A dispetto della diffusione ubiquitaria e della fiducia incondizionata di tutte le organizzazioni sanitarie che investono tempo e denaro nella valutazione della customer satisfation, le evidenze scientifiche confermano che la soddisfazione dei pazienti non è una misura adeguata per valutare la qualità dell’assistenza.

Se in realtà viene usata dalle aziende sanitarie pubbliche e private per alimentare e sostenere il consumismo sanitario… è sicuramente uno strumento evidence-based, perché le performance finanziarie sono di fatto influenzate dalla catena soddisfazione-profitti!

 

Fonte. Cartabellotta A. Il paziente è soddisfatto? Sì, ma costa troppo e sta peggio. Evidence 2012;4(3): e1000010

  1. Caro Nino, ritengo che rilevare la qualità percepita dagli utenti consenta di avere preziose informazioni.In realtà penso dovrebbero esserci medici con maggiore autorevolezza nel gestire le prescrizioni diagnostiche e terapeutiche, pronti a motivare le proprie prescrizioni /non prescrizioni. Il cittadino è sempre più un punto di riferimento nei sistemi qualità dei ns ospedali e fonte autorevole di dati utili per il monitoraggio delle prestazioni. A presto.

  2. Luca scaldaferri

    Caro Nino, vivismo questa realtà quotidianamente in Pronoto Soccorso. Per quanto ci si voglia approcciare con metodo clinico ad un caso, ad un paziente, ad un sano che vuole essere malato, non c’é quasi mai verso di convincere l’utente (e spesso i signori medici) dell’inutilità se non della pericolosità dell’overdiagnosis.

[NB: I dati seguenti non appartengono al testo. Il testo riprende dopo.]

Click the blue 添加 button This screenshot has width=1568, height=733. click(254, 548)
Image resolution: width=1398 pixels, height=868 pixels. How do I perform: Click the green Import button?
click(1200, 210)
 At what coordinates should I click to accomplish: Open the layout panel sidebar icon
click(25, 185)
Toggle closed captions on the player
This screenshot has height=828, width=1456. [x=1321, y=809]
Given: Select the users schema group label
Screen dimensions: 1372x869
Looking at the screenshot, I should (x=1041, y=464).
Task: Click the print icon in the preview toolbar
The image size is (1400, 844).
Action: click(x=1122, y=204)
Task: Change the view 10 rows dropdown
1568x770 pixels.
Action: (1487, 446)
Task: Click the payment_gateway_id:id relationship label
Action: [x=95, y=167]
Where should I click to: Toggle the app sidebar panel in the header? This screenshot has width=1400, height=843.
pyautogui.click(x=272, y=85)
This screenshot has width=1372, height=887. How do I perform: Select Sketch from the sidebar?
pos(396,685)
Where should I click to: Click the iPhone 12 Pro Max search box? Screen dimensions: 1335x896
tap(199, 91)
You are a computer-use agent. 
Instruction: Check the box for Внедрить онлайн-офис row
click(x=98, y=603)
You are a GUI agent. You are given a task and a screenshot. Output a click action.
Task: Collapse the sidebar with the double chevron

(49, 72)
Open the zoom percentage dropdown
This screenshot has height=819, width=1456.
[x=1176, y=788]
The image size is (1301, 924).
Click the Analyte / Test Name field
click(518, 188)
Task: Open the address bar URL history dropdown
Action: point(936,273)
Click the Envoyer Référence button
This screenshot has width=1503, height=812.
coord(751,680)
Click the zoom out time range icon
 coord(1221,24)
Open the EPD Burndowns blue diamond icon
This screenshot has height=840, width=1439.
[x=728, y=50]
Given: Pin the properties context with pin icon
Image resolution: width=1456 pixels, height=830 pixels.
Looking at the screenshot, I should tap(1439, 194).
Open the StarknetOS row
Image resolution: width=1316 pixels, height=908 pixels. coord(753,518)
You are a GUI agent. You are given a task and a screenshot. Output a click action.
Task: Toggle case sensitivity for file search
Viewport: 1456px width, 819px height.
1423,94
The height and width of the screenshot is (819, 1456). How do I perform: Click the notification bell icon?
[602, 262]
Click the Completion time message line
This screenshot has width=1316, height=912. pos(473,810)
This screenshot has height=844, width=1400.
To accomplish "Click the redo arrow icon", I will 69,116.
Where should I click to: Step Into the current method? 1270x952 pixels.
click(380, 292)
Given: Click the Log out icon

    Mi piacerebbe leggere una riflessione da parte tua (quindi dal punto di vista diciamo “ebm”)su cosa può offrire oggigiorno al medico clinico il metodo: anamnesi, esame obiettivo. Quale lo spazio degli “esami”: continuano ad essere elementi di completamento per il quesito clinico che nei primi passaggi il medico va formulando? Possono sostituire l’approccio “classico”? Quali sono le evidenze a supporto della metodologia clinica?
    Una lettura che in questo senso mi ha molto colpito e che consiglio é “Ogni paziente racconta la sua storia” di Lisa Sanders.

  3. piersante sestini

    Bisogna vedere cosa/come si misura: la soddisfazione dell’incontro clinico misura anche la qualità della comunicazione, che è un aspetto essenziale e drammaticamente trascurato (a partire dal sistema della formazione) della qualità dell’assistenza.

    Fra l’altro, la qualità della comunicazione l’unico strumento efficace per combattere la medicina difensiva e le sue conseguenze.

  4. giuseppe centineo

    caro Nino, ciò che metti in evidenza è la realtà ma in 15 anni di mmg assisto giornalmente alla impossibilità di mettere in pratica ciò che tu dici(infatti non riesco a superare le 1100 scelte). Se il paziente può cambiare medico anche 20 volte al giorno capirai che prima o poi troverà il modo di eseguire quanto da lui richiesto anche senza alcuna evidenza che ciò serva alla sua salute.Un esempio il PSA: sai quanti pazienti ultra 75 enni che hanno sempre avuto valori normali (cioè inferiori all’unità) si ostinano a chiederti il dosaggio annualmente? Il sistema va regolamentato mediante processi di crescita culturale obbligatoria per il personale sanitario in modo da seguire comportamenti non difformi e sopratutto adoperare un unico linguaggio al fine di capirci. Si deve inoltre inserire un sistema premiante ma anche punente per ogni figura sanitaria. Chi dice che io dopo 28 anni di Medicina so ancora fare il Medico nel vero senso della parola???